El ranking y lo que realmente importa
De la Fuente se apoya en el ranking. Se entiende. Sirve para los sorteos y la logística, pero seamos honestos: los números no ganan partidos. Todo apunta a que lo ganarán los que sepan quiénes son y no se quiebren cuando el plan A falle.
Un equipo que sale a cuidar el ranking juega con el freno de mano puesto. Y el miedo vuela. Empieza con pases de seguridad a dos metros, sigue con dudas al decidir y termina en un silencio sepulcral cuando cae el gol en contra.

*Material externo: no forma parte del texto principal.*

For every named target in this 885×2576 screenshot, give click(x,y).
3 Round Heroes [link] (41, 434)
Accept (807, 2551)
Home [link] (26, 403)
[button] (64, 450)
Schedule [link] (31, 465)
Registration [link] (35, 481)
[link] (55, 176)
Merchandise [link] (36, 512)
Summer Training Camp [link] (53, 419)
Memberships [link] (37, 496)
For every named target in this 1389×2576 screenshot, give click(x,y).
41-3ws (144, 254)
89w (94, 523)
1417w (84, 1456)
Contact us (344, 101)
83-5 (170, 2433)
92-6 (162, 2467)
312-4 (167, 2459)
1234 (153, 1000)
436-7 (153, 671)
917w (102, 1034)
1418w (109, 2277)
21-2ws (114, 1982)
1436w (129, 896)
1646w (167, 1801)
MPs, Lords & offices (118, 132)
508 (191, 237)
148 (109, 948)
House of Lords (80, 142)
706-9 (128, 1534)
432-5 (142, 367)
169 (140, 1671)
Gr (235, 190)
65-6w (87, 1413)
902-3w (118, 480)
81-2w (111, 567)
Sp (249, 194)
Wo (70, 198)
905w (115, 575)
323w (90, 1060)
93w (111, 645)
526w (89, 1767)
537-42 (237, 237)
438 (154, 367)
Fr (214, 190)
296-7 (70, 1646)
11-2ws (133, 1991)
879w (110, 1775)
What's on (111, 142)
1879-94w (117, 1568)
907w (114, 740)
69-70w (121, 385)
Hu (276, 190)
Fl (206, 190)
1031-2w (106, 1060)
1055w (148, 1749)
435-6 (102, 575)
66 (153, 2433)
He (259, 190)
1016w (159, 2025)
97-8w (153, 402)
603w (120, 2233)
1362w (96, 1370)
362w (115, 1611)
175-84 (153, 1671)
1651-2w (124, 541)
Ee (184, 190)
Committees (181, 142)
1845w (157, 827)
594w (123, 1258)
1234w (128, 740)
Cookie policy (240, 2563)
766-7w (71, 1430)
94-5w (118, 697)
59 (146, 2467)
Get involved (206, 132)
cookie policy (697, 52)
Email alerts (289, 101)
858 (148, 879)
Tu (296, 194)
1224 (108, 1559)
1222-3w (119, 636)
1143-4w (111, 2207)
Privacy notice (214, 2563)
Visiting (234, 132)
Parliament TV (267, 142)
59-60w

Lo que de verdad importa hoy es ver si esta generación puede tomar el mando sin agrandarse. ¿Se puede ser joven y responsable a la vez? Jugar con libertad pero con seso es el reto. Eso define si estamos ante un proyecto serio para el Mundial o solo ante un puñado de jugadores talentosos que no saben ganar juntos. Habrá que observarlos con lupa.
Lo que sucede después del error
Yo me fijo en el lenguaje corporal. Tras un error, ¿quién busca al compañero para levantarlo? ¿O quién agacha la mirada? Esos detalles te dicen más que cualquier pizarra táctica.
Egipto no va a regalar nada. Van a morder y a esperar su oportunidad. Si los cambios de Luis de la Fuente traen mentalidad ganadora, perfecto. Pero si solo son caras nuevas haciendo lo mismo de siempre, seguiremos viendo ese talento sin rumbo que tanto nos desespera.
Barcelona como escenario
El escenario también cuenta. Jugar en la casa del Espanyol, en Cornellà, tiene un sabor distinto. No es la inmensidad del Camp Nou ni el misticismo del Bernabéu. Es un estadio que exige respeto. Y eso le viene de perlas a estos seleccionados.
Pero ojo. Habrá que ver si entienden que no hay rival pequeño. Egipto no es un trámite. El ranking se defiende con huevos, no solo con el nombre en la espalda.
Cierre
Hoy es el día. De la Fuente y sus jugadores saben que se juegan mucho más que un amistoso. No se trata solo de la pizarra. Se trata de ver si este grupo tiene líderes reales o si solo son buenos futbolistas esperando que alguien más resuelva. Al final del día, los cambios y el ranking pasarán a segundo plano.
¿Será esta la noche donde por fin veamos a una España que no se achica cuando las papas queman? Si no es hoy, el Mundial nos va a quedar muy grande.